▶ _PROBLEM DESCRIPTION_
Rewrite all of the data below as a JSON list of strings, with one string for each line and no blank lines. Leave the pictures out.

[START OF SUPPLIED INFORMATION]

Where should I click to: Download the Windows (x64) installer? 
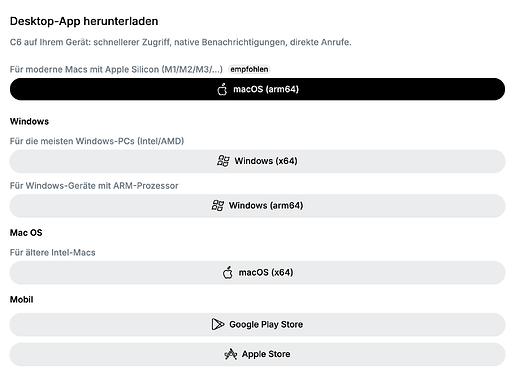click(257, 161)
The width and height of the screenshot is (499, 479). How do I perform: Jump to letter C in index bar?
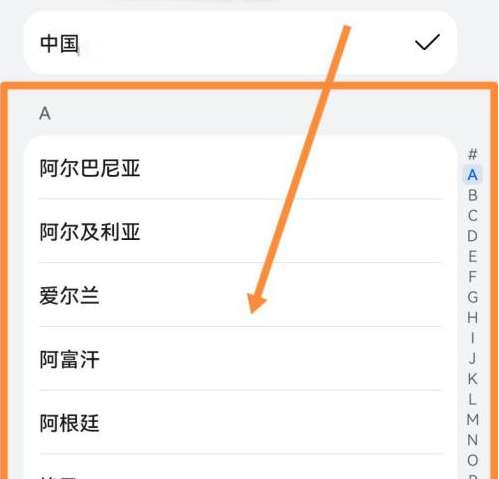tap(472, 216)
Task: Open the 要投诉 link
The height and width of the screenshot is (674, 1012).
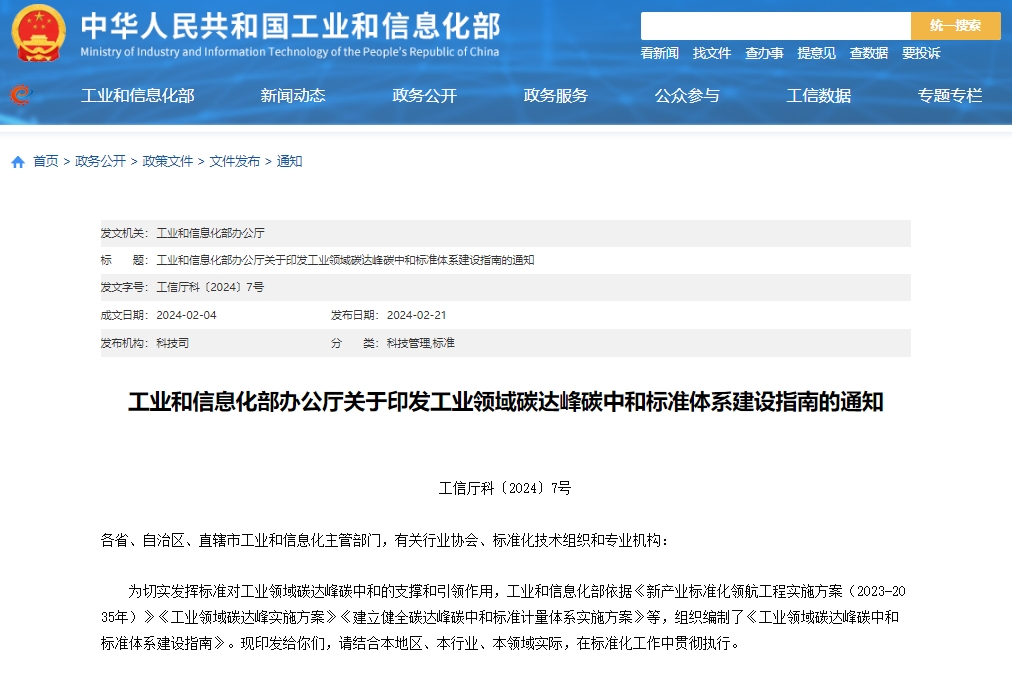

[END OF SUPPLIED INFORMATION]

▶ _FINAL RESULT_
[
  "Where should I click to: Download the Windows (x64) installer? ",
  "click(257, 161)",
  "The width and height of the screenshot is (499, 479). How do I perform: Jump to letter C in index bar?",
  "tap(472, 216)",
  "Task: Open the 要投诉 link",
  "The height and width of the screenshot is (674, 1012)."
]